In Salford, a flagging campaign has been led by ‘Salford T-bone’ and his team. HOPE not hate revealed that Salford T-bone was none other than Lee Twamley, a man who appeared at the forefront of Britain First‘s ‘March for Remigration’ in Manchester last month, despite being a convicted human trafficker.


In 2016, Twamley pled guilty to conspiring to facilitate illegal entry into the UK. He had attempted to smuggle Vietnamese migrants across the channel in a van in order to pay off drug debts.
Despite this obvious hiccup in his anti-immigration career, Twamley has now taken to hanging flags around Salford and posting “STOP THE BOATS” on social media. Perhaps he is just upset that migrants are not using vans instead.
In Aberdeen, one of the speakers at anti-migrant protests outside Marischal College is Geoffrey Farquharson. He opened his speech by claiming that Jesus was white, and that Scotland should be a white country. He continued the ethnonationalism with the claim that “white countries are allowed to be white” and barked that the men of Aberdeen need to be “the shields to defend” Scottish women and children.
But defend them from whom?
In 2016, Farquharson was given a suspended sentence after he sent a voice message containing death threats to Labour MP Ben Bradshaw. The message also contained racist and homophobic language. How is a man who has been convicted for sending death threats to an MP suited to protecting the community?
His participation in the protest was rooted in racism, not any level of authentic concern for the community. This is a trend we see across protests, whereby migrants are blamed for local crime by the very people who make residents feel most unsafe.
There has also been an uptick in racist hate crimes which are related to flagging and anti-migrant protests.
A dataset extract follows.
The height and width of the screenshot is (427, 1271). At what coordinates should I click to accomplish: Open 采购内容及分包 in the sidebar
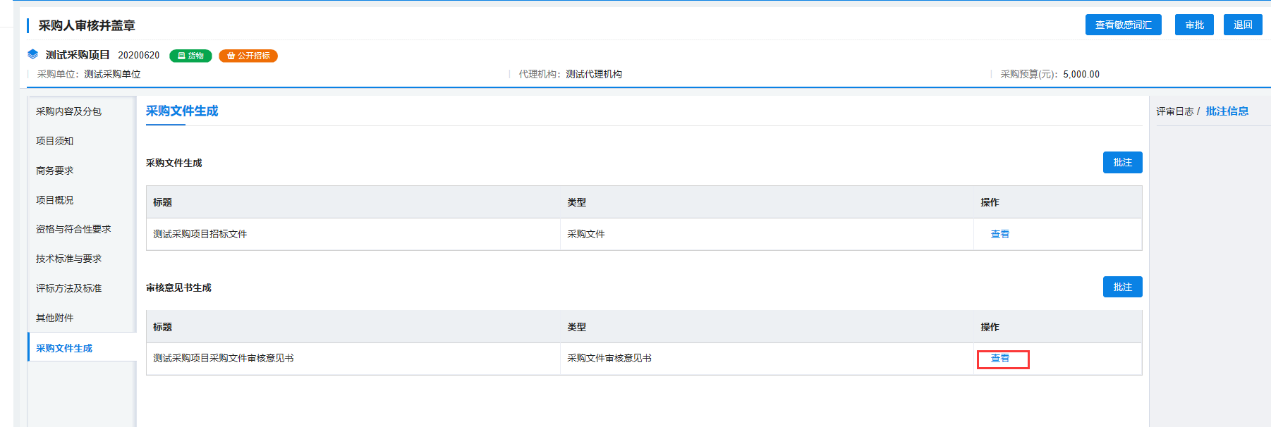(x=69, y=111)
In Sutton, a music venue had its windows smashed in after the owner confronted a group of men hanging Union Jacks on a lamppost outside. In York, a Chinese takeaway was covered in racist graffiti and St George’s crosses. In Halifax, an NHS worker of 15 years was racially abused by a couple who grabbed her hair and repeatedly asked her if she had “come off a rubber boat”. In Basildon, a man shouted Islamophobic abuse at a woman wearing a headscarf as he painted St George’s flags on the walls of local flats. In the same town, a local mosque was spraypainted with flags.
Operation Raise the Colours claims to be about ‘bringing the community together’. In reality, threats, violence and property damage shows that it is the community who suffers most if they dare to disagree with flaggers.
But there is hope. Through the violence, it is clear that we are certainly no island of strangers.
Over £35,000 was donated to The Sound Lounge in Sutton to cover the costs of the five broken glass panels. Members of the community gathered to scrub the beloved Chinese restaurant in York clean of racist vitriol. A solidarity picnic has been organised in Halifax to unite the community against racist abuse. Volunteers worked through the night to scrub graffiti off the Basildon mosque before worshippers arrived in the morning.
In an unexpected turn of events, anti-migrant activists have been somewhat successful in their pursuit of uniting local people. Unfortunately for them, most locals have united in solidarity against division and hate.